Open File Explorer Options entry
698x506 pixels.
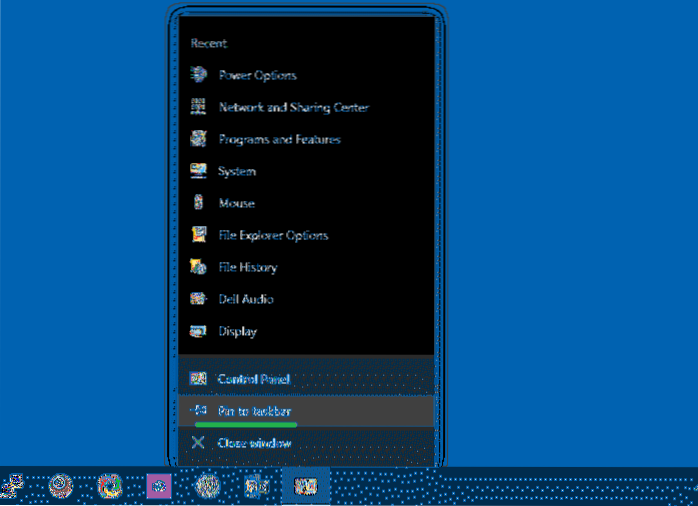coord(272,235)
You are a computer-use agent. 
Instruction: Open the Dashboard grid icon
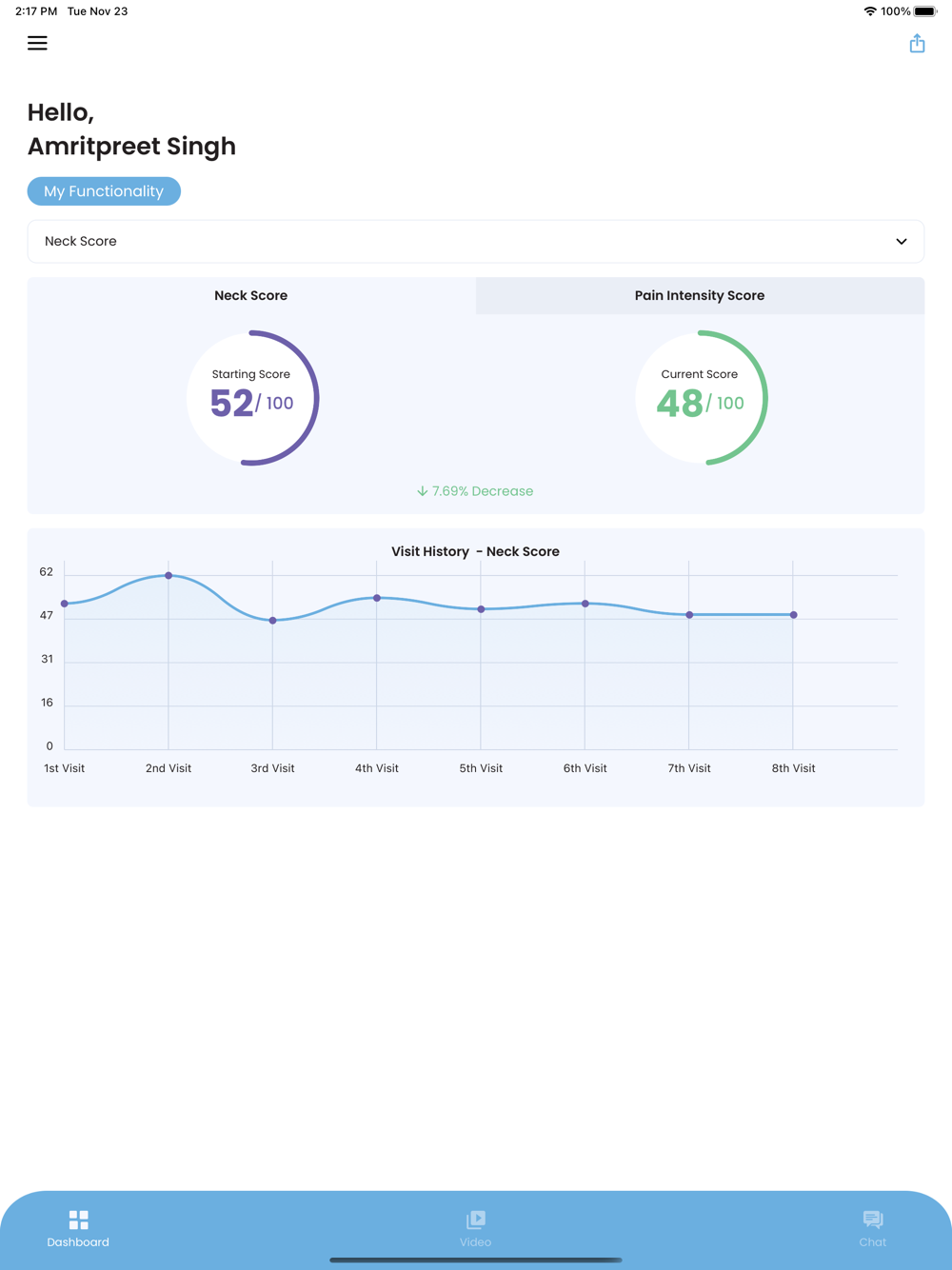pyautogui.click(x=78, y=1220)
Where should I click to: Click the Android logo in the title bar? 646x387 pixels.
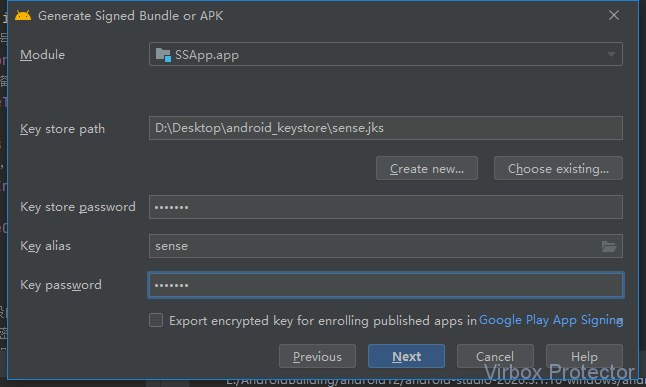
• • • •
Render these lines as a JSON list of strings, one string per line, omitting blank lines and leaving out the pictures.

[
  "Open File Explorer Options entry",
  "698x506 pixels.",
  "coord(272,235)",
  "You are a computer-use agent. ",
  "Instruction: Open the Dashboard grid icon",
  "pyautogui.click(x=78, y=1220)",
  "Where should I click to: Click the Android logo in the title bar? 646x387 pixels."
]